- GOAL OF THE EXERCISE
Answer with the exact lines of the following material from the one containing "Приемам всички (67, 1296)" through the one containing "Настройки на бисквитките", both end lines included.

══ DATA FOR REVIEW

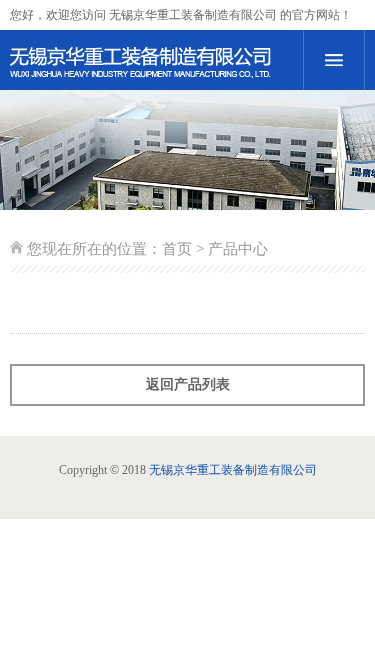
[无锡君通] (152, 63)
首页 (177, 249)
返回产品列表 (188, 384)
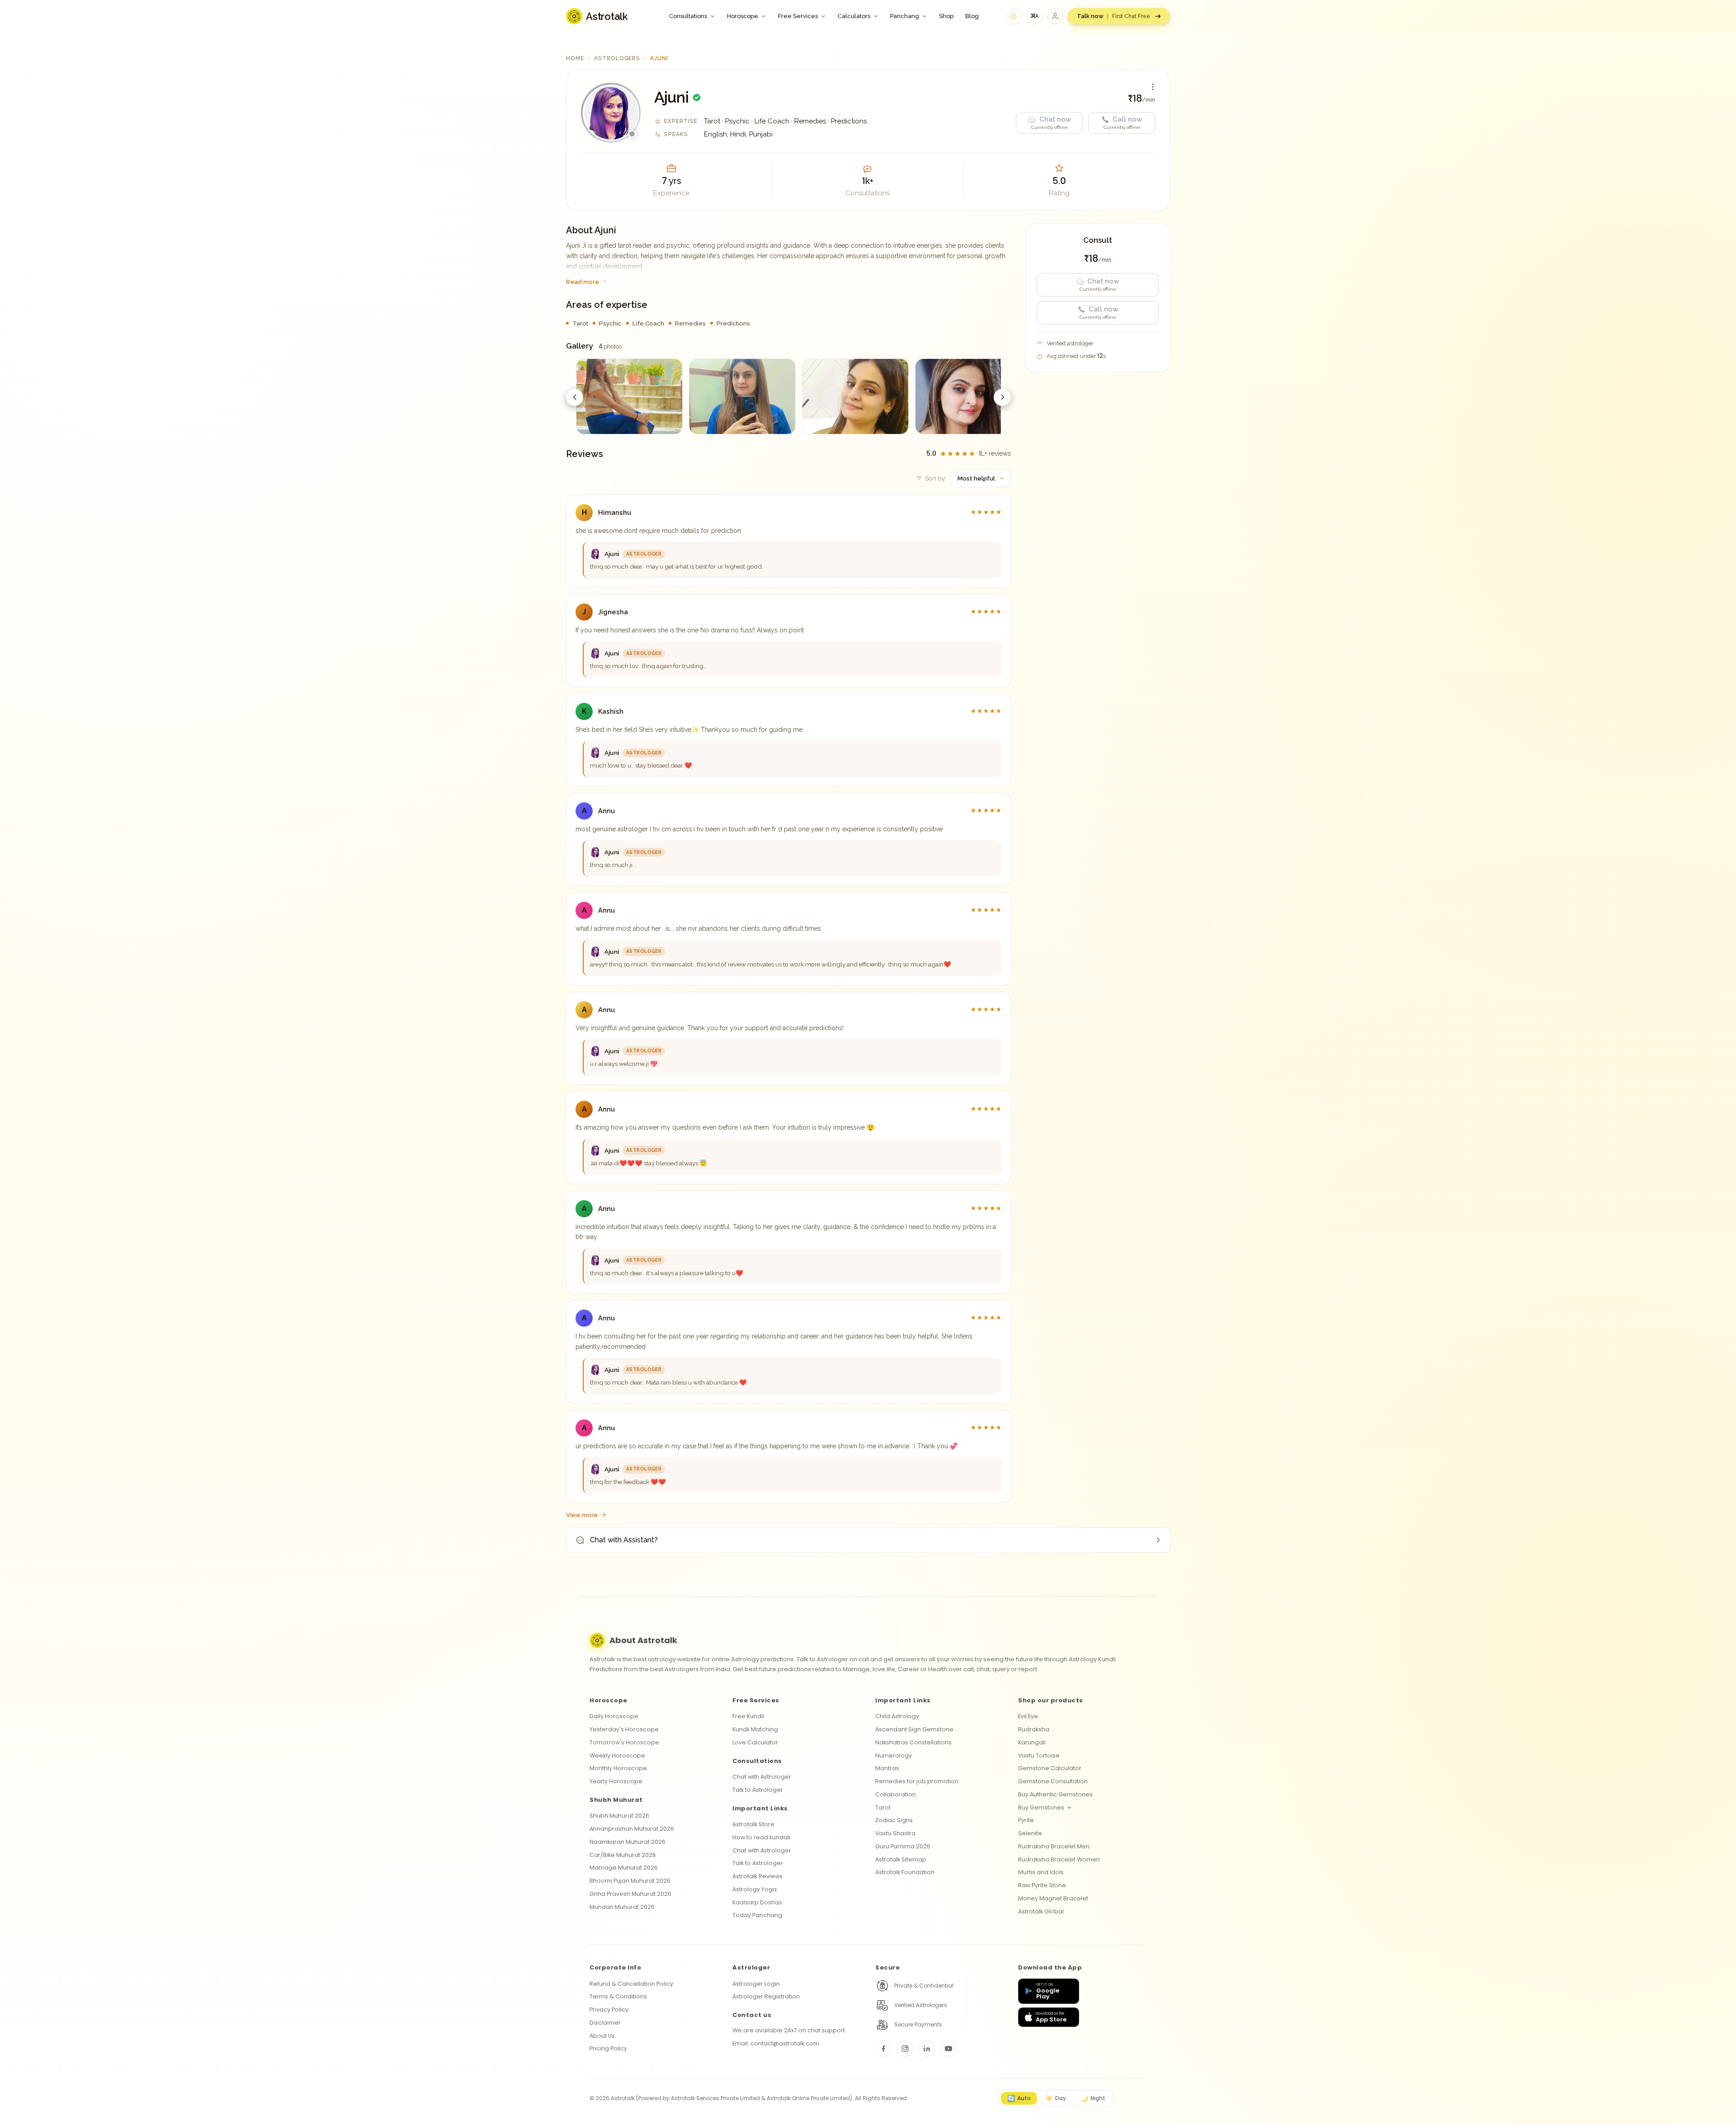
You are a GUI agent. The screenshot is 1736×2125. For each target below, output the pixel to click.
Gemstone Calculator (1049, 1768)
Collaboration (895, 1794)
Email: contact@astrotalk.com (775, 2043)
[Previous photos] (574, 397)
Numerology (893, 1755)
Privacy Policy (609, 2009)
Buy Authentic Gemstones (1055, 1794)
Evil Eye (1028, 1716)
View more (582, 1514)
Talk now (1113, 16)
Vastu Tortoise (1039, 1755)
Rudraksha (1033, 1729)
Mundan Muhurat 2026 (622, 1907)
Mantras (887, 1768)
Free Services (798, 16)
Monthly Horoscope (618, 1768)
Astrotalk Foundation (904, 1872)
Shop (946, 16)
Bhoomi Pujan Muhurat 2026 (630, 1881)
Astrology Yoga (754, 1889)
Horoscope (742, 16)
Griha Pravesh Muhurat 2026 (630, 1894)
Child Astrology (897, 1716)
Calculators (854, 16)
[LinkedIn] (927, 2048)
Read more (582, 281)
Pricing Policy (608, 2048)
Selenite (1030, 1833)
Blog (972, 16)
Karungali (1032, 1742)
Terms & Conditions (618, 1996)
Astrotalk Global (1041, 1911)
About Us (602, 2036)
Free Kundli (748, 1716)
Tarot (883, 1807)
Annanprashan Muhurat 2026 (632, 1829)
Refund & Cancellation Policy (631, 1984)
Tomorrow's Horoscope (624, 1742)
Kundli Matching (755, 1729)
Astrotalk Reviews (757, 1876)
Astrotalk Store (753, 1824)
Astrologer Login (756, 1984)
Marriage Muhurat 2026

════
══ DATA FOR REVIEW

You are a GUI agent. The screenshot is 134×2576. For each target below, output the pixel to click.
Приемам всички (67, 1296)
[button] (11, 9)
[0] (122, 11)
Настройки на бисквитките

════
══ DATA FOR REVIEW

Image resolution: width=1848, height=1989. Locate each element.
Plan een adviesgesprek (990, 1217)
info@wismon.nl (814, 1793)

════

- SOLUTION TO THIS PROBLEM
Приемам всички (67, 1296)
[button] (11, 9)
[0] (122, 11)
Настройки на бисквитките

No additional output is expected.